There's been a lot written about the game being repetitive, but for me it never really became a huge issue until I got about 75% through the main missions, and done a few optional missions on the side, by which point you've visited every map at least twice. Mechanically, I don't care what other people say, any RTS or RPG is fundamentally repetitive - indeed, I think that's part of the attraction. A few more maps would have been nice, but even so, more maps wouldn't change the base experience of the game (the joy in micromanaging the combat and seeing your troops kick Xeno-butt), and the original game only had eleven maps in the campaign, so there is more on offer here, especially since there's a greater variety of terrain on offer.

I played a bit of the original and Dark Crusade to get a fresh comparison, and I have to say, I think that Dawn of War II is a definite improvement - and I don't just mean graphically. I really like the specialisation of having smaller squads and employing them in the right way, rather than just marauding around in huge groups. You also get a bit of replay value in having to choose three squads from a possible five - on my first play-through I neglected Cyrus a lot once Thaddeus turned up, and replaced Tarkus with the Dreadnought-ized Captain Thule when I got far enough into the campaign to "save" him. I will be definitely replaying this a lot, and experimenting more with squad composition. I'm not sure about upping the difficulty, though. I've flirted with the Captain difficulty level, and it seems a bit *too* micromanagement heavy on the combat. I can't imagine what the optional mission where you have to take down the Avatar of Khaine must be like on Captain or Primarch difficulty. He has nearly 300,000 hit points on Sergeant (regenerating!) and it took me 20 minutes to whittle him down two-thirds before I got bored and quit to do something more interesting. That Terminator armour might be enticing as a mission completion reward, but it's not worth that long a slog, re-ordering each squad every ten seconds to move them around to stop them from getting wasted by Adds (that's 'additional enemies called in by the boss' in non-gamerspeak) or the large, flamey fucker's area of effect attacks. (Lesson One: Never, EVER put people in buildings during boss fights) Some people might like that kind of thing, but I've got better things to do. Like watch the 'splodes...
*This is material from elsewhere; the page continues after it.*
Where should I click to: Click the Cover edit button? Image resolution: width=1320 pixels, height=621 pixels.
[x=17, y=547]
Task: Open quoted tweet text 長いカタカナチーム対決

But yeah, it's really fucking good, and I'm glad I decided to splurge the money on it. So good that it's been eating up playing time that I should have been using to review Race Pro on 360 (More on that at a later date). If you're reading all this and still aren't sure how good I think it is and need a number, then okay, have a 9/10 from me, for what it's worth. Happy now?
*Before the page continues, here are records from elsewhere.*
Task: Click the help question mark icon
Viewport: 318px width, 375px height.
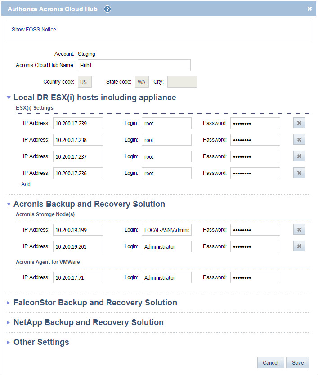Action: [x=107, y=9]
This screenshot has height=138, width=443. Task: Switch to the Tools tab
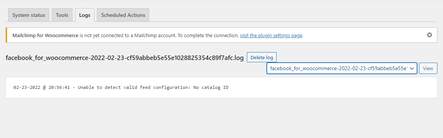tap(62, 15)
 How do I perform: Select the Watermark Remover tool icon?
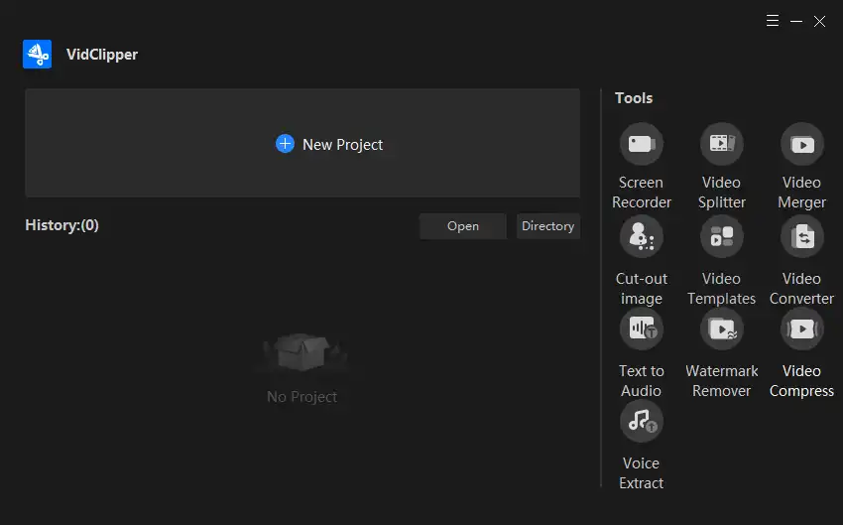721,328
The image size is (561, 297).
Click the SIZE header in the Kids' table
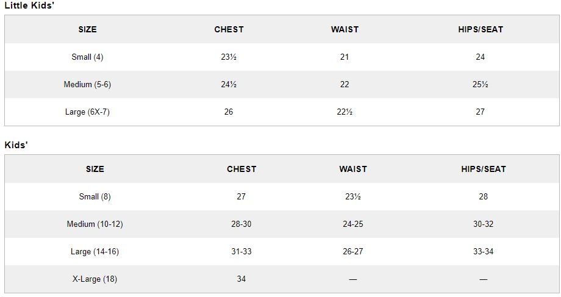pos(95,169)
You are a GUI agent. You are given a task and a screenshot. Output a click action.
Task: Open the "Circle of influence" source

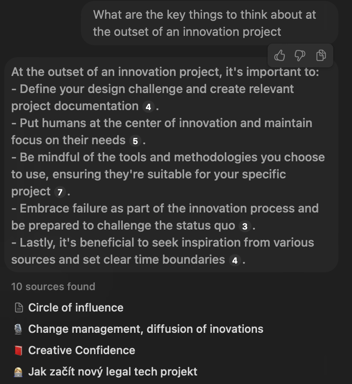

In other news, I'm currently downloading review code for Empire: Total War from Steam. Get this: Disk usage - 15091MB. That's got to set some kind of record, surely. On my 2Mbps pipe, I've downloaded 15% in the last three hours. OUCH. This... may take some time!

Monday, February 23, 2009

Byte: Strike From The Sky, Brothers!

I've been playing a fairly huge amount of Dawn of War II over the weekend, and I think it's really rather good.
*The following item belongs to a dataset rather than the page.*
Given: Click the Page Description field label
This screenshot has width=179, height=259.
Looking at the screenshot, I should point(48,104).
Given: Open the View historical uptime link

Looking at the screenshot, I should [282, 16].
The original Dawn of War was pretty much my only exception to my "RTS games all suck" rule (though there are a few other notable exceptions, such as Haegemonia: Legions of Iron and Star Wars: Supremacy), so I was looking forward to this. The first surprise when playing the main campaign of Dawn of War II was that they've done away with base building altogether. You start each mission from a drop pod and the missions themselves are much shorter and more focussed than in the original game. You also only have a handful of squads to play with, rather than a squad cap, meaning that rather than having eighty-odd Space Marines and assorted armoured units rampaging around the map in a couple of groups sweeping aside all the opposition in their way, instead you've only got around a dozen people in four squads, and the squads themselves are much more specialised, making battle management much more like an RPG than an RTS, as you have to use each squad in a way that plays to their strengths, rather than just standing toe-to-toe and letting the people with the biggest boots win the shin-kicking contest.

The move to a much more tactical combat model (with it's traits, accessories and abilities for the characters leading your squads) makes the game a lot more involving than the original, and employing your people properly is all the more important, because unlike the original game, you can't reinforce at will by clicking a button. You have to be near a control point or building you own in order to replace slain personnel, which encourages you to take a greater level of care in engagements, because careless losses really are punished.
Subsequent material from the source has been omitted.